PT Rifan Financindo – JAKARTA – Industri alas kaki dan kulit nasional agresif ekspansi pabrik, salah satunya dilakukan oleh PT KMK Global Sports di Kawasan Industri Cikupamas, Tangerang, Banten.

“Kami mengapresiasi pelaku industri alas kaki yang terus melakukan ekspansi sehingga membuka lapangan kerja baru dan turut berkontribusi pada penyebaran industri ke daerah,” kata Menteri Perindustrian Saleh Husin melalui siaran pers diterima di Jakarta, Jumat (22/7/2016).

Guna memberikan dukungan terhadap pengembangan dan peningkatan daya saing industri alas kaki nasional, pemerintah telah dan akan memberikan berbagai program dan kebijakan strategis, antara lain, dengan mengusulkan untuk melarang ekspor kulit mentah.

Selain itu, memfasilitasi pendirian Raw Material Center alas kaki di Jawa Timur, memberikan fasilitas pembiayaan ekspor melalui Lembaga Pembiayaan Ekspor Indonesia (LPEI) dan pengusulan kebijakan insentif energi bagi industri yang orientasi ekspor.

PT KMK Global Sports sendiri memproduksi beberapa sepatu bermerek, seperti Nike, Converse, dan Hunter.

Realisasi produksi sepatu olahraga mencapai 15,6 juta pasang per tahun, sedangkan sandal olahraga hampir 2.000.000 pasang per tahun.

Sebanyak 98 persen produknya dikapalkan ke pasar ekspor dengan negara tujuan, antara lain AS, Amerika Selatan, Eropa, Jepang, Tiongkok, Taiwan, Australia, dan Kanada, serta sisanya diserap pasar domestik.

Perseroan mencatat nilai penjualan ekspor pada tahun 2011 sebesar Rp1,63 triliun, pada tahun 2012 Rp1,95 triliun, dan pada tahun 2013 berhasil menembus Rp2,26 triliun. Berikutnya, pada tahun 2016, total penjualan KMK diproyeksikan menjadi Rp2,47 triliun.

“Kami juga membangun pabrik baru di Salatiga dan Temanggung, Jawa Tengah.
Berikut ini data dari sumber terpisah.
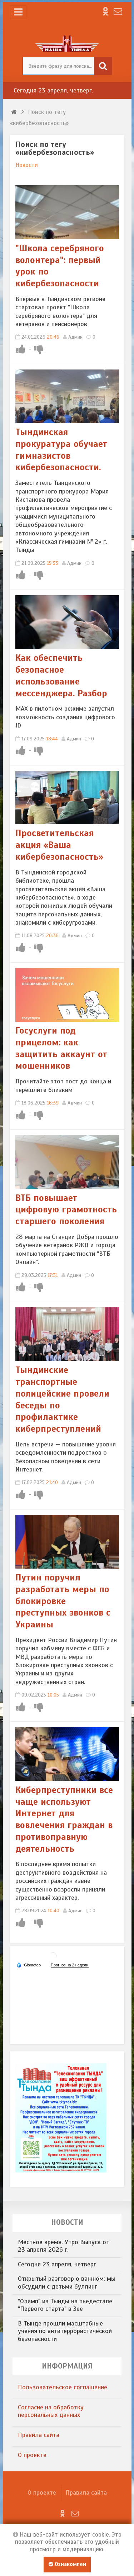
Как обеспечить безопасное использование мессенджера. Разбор (61, 675)
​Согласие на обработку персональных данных (51, 2411)
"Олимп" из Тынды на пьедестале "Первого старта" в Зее (65, 2305)
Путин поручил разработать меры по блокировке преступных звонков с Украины (62, 1601)
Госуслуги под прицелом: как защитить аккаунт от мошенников (61, 1048)
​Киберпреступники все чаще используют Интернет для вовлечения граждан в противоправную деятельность (64, 1819)
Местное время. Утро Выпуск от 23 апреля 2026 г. (63, 2246)
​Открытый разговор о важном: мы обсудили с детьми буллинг (66, 2282)
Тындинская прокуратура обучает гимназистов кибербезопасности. (61, 449)
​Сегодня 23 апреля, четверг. (53, 90)
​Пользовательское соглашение (62, 2387)
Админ (75, 337)
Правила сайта (38, 2435)
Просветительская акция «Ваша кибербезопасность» (59, 844)
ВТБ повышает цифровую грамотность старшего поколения (66, 1209)
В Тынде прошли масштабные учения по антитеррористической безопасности (65, 2331)
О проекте (32, 2455)
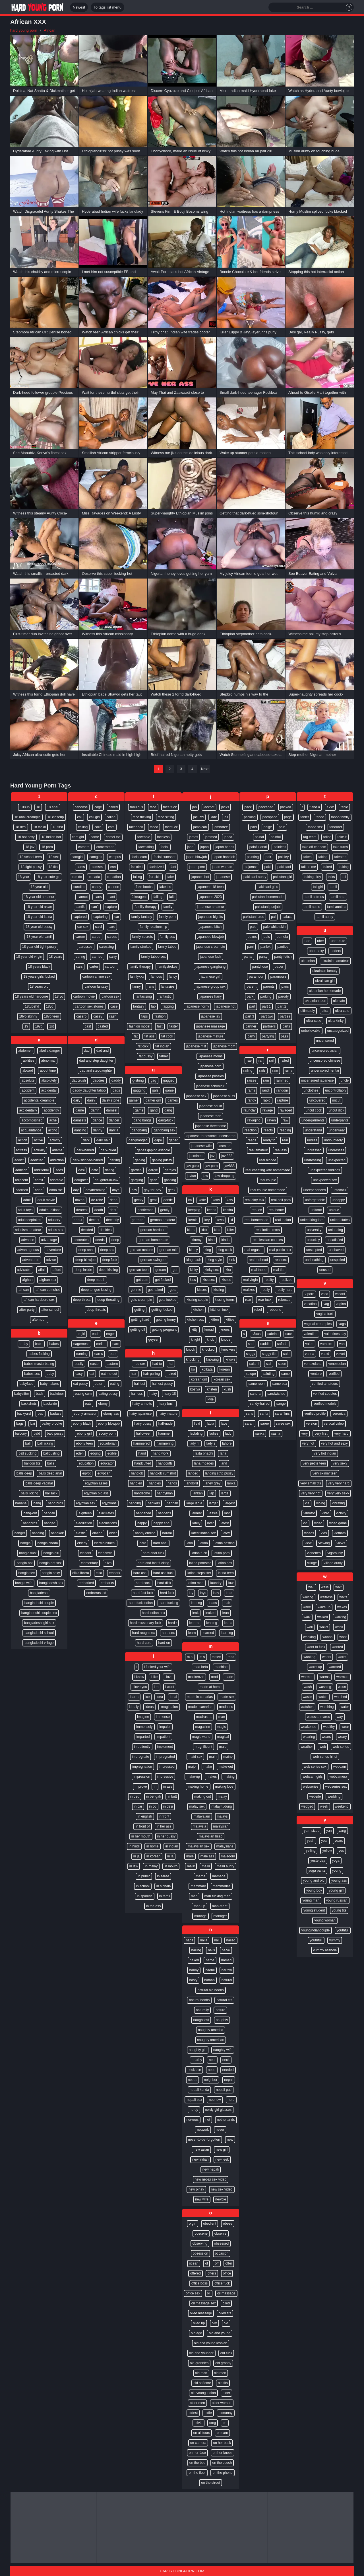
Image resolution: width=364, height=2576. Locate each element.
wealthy (329, 1727)
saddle (265, 1344)
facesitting (146, 847)
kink (232, 1260)
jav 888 (226, 1156)
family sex (167, 937)
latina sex (225, 1563)
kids (217, 1230)
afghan (27, 1280)
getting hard (140, 1320)
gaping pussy (162, 1160)
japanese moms (210, 1056)
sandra (255, 1394)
Nilai investasinya mencapai USD50 juta hingga USD100 juta dengan perkiraan serapan tenaga kerja 3.000 orang,” kata Vice President KMK Global Sports Erry Sunarli.

Ia mengatakan bahwa perusahaannya memiliki karyawan mencapai 16.000 orang hingga saat ini.

Pada kesempatan yang sama, Direktur Industri Tekstil, Kulit, Alas Kaki, dan Aneka Ditjen Industri Kimia Tekstil dan Aneka (IKTA) Kemenperin Muhdori menerangkan bahwa pengembangan industri alas kaki dengan meningkatkan promosi industri alas kaki customized secara eksklusif.

Promosi tersebut dapat dilakukan pada forum resmi nasional dan internasional untuk memunculkan industri kelas dunia.

Selain itu, melaksanakan harmonisasi sistem perpajakan keluarandan pajak masukan dikaitkan dengan jangka waktu restitusi, sertapengembangan branding shoes nasional.

“Kami juga melakukan upaya pengendalian impor dan pengamanan pasar dalam negeri, di antaranya melalui kebijakan nontarif, seperti penerapan SNI Wajib, P3DN, dan pengaturan tata niaga untuk impor produk barang tertentu,” paparnya.